Try it: After finding the line with "You are a computer-use agent." in the data below, set down exactly each line through the one with "Select the 2024", inclusive, and stop there.

Stored data:
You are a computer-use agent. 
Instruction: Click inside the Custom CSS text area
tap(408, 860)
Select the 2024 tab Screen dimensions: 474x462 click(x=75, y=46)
==
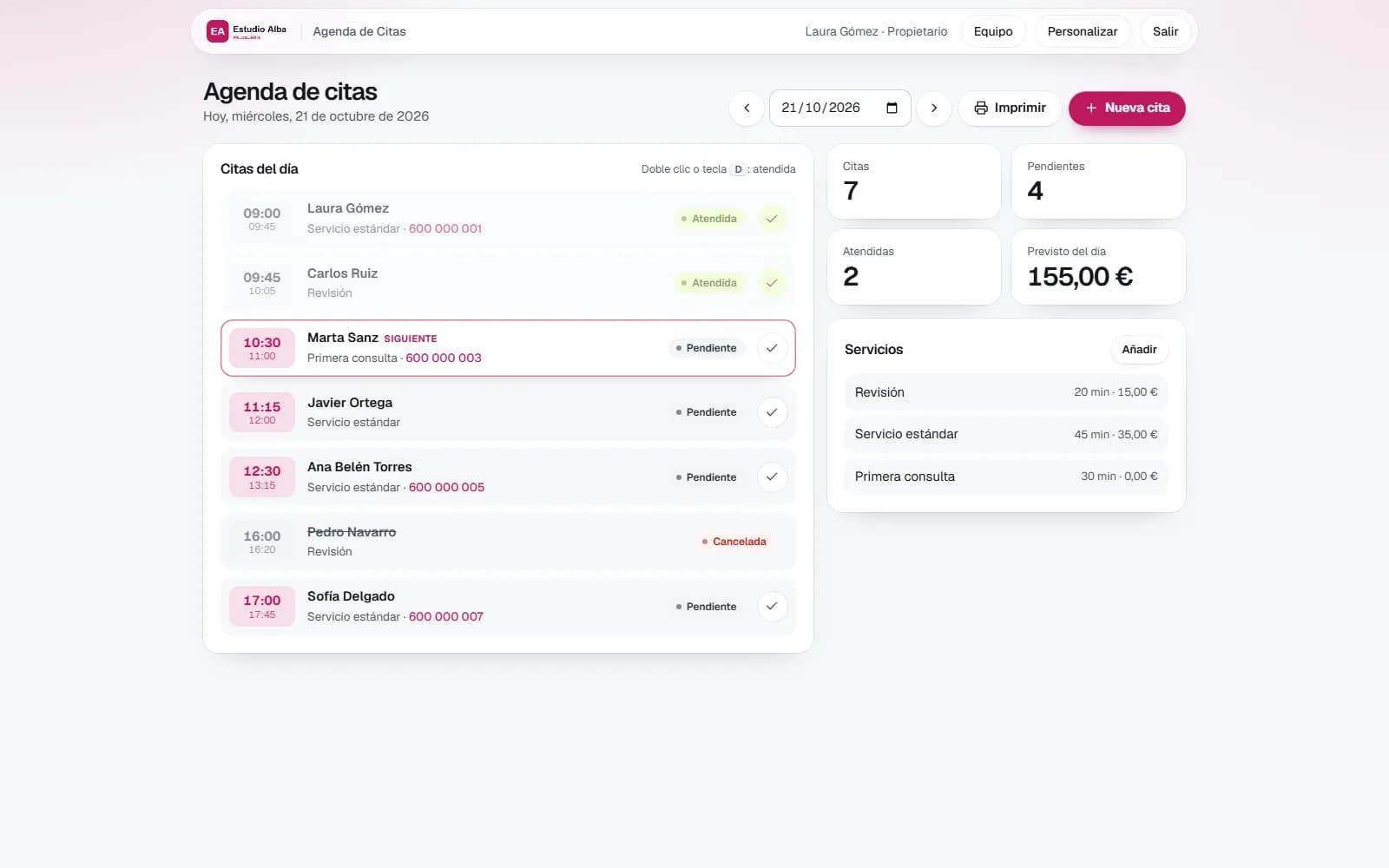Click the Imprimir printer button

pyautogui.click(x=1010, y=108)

Problem solution:
You are a computer-use agent. 
Instruction: Click inside the Custom CSS text area
tap(408, 860)
Select the 2024 tab Screen dimensions: 474x462 click(x=75, y=46)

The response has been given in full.